EXTRAIT FOURNI ->
§ §

Les homophones sont beaucoup plus nombreux dans les langues asiatiques et en particulier en chinois mandarin que dans les langues occidentales telles que l'anglais ou le français car ces dernières utilisent davantage de syllabes. Ainsi, alors que l'anglais possède environ 10000 syllabes différentes, on en compte seulement autour de 1250 en mandarin si l'on distingue les tons, et environ 400 si l'on ne distingue pas les tons. Cette grande fréquence des homophones en putonghua, qui constitue l'une des particularités de la langue, a marqué en profondeur la culture chinoise : les homophones occupent dès lors une place singulière dans les usages et les traditions.

§ §

Relevés des positions cibles:
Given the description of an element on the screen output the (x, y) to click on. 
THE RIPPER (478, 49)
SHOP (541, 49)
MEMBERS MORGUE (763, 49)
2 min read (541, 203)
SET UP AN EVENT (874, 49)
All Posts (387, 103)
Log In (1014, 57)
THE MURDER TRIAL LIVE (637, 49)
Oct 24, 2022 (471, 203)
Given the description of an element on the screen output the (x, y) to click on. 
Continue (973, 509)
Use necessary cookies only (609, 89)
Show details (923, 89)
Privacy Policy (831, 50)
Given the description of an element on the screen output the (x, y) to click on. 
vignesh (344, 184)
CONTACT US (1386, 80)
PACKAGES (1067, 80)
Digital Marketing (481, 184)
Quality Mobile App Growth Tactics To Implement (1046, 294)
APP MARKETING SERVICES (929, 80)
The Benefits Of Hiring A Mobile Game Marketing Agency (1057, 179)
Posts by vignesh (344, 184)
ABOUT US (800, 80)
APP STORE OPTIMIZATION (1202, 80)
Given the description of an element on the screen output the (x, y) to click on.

§ §

CONSIGNES ->
• 1. Recopiez le passage de l'extrait sur les homophones compris entre « Les homophones sont » et « et les traditions. », bornes incluses.
• 2. D'après l'extrait sur les homophones, combien de syllabes différentes le mandarin compte-t-il quand on ne distingue pas les tons ?
Les lignes n'ont aucune utilité ici.

RÉPONSES ATTENDUES ->
• 1.
Les homophones sont beaucoup plus nombreux dans les langues asiatiques et en particulier en chinois mandarin que dans les langues occidentales telles que l'anglais ou le français car ces dernières utilisent davantage de syllabes. Ainsi, alors que l'anglais possède environ 10000 syllabes différentes, on en compte seulement autour de 1250 en mandarin si l'on distingue les tons, et environ 400 si l'on ne distingue pas les tons. Cette grande fréquence des homophones en putonghua, qui constitue l'une des particularités de la langue, a marqué en profondeur la culture chinoise : les homophones occupent dès lors une place singulière dans les usages et les traditions.

• 2. Environ 400.